PROVIDED ENTRIES |
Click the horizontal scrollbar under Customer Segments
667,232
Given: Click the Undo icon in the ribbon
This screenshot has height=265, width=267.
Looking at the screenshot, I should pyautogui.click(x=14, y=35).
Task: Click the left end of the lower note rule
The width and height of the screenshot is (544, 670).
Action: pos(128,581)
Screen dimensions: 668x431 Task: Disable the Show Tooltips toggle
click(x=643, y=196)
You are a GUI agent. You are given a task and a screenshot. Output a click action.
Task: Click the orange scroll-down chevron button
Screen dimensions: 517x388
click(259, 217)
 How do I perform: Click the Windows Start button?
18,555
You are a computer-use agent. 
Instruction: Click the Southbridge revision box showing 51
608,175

==

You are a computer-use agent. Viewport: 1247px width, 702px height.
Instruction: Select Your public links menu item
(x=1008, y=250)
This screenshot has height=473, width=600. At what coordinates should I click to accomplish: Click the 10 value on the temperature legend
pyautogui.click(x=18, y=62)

==

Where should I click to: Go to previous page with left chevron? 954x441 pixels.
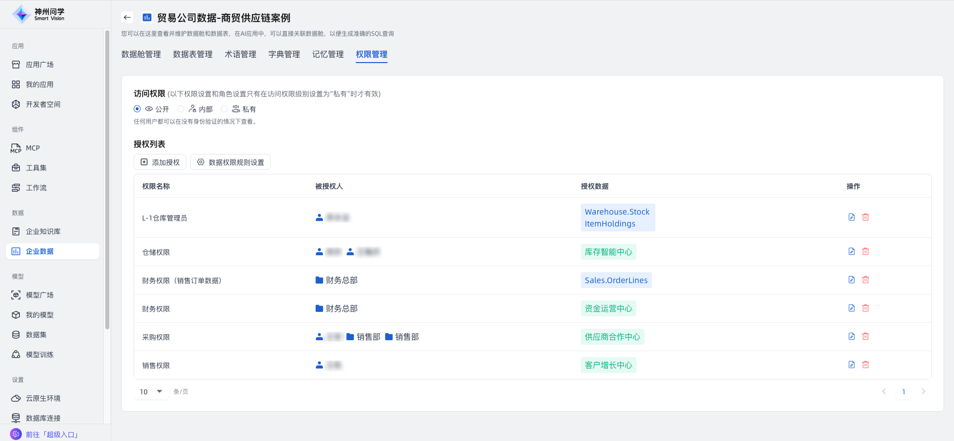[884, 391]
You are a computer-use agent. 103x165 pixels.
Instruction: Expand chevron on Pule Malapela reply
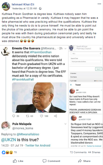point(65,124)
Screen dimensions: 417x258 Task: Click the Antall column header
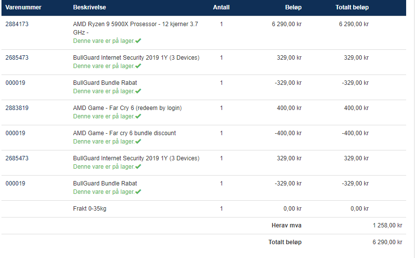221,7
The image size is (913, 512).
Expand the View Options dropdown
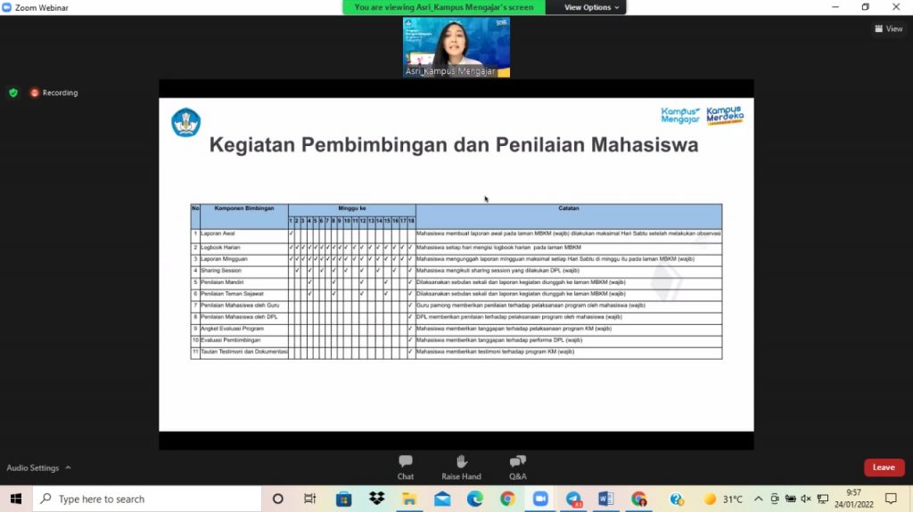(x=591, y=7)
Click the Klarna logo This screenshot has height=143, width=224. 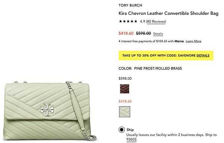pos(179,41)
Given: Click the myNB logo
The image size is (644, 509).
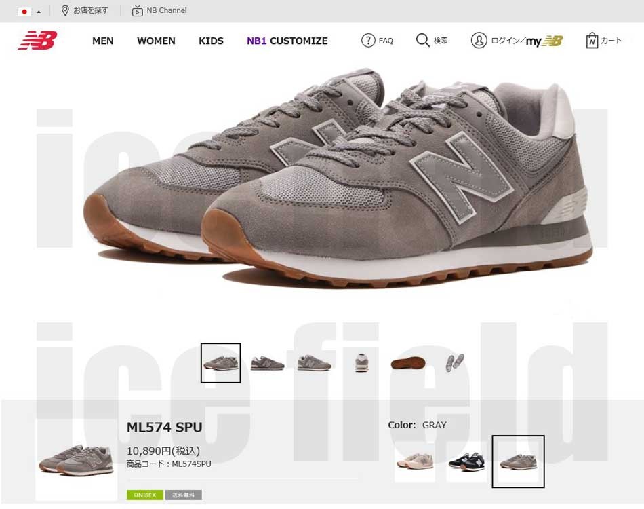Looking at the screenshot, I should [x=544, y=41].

WHAT YOU SHOULD DO | Read the listing. Copy each line that has the word "computer" in it.

SOLUTION TO THIS TASK |
You are a computer-use agent. 
You are a computer-use agent. Viewport: 1247px width, 702px height.
You are a computer-use agent. 103x165 pixels.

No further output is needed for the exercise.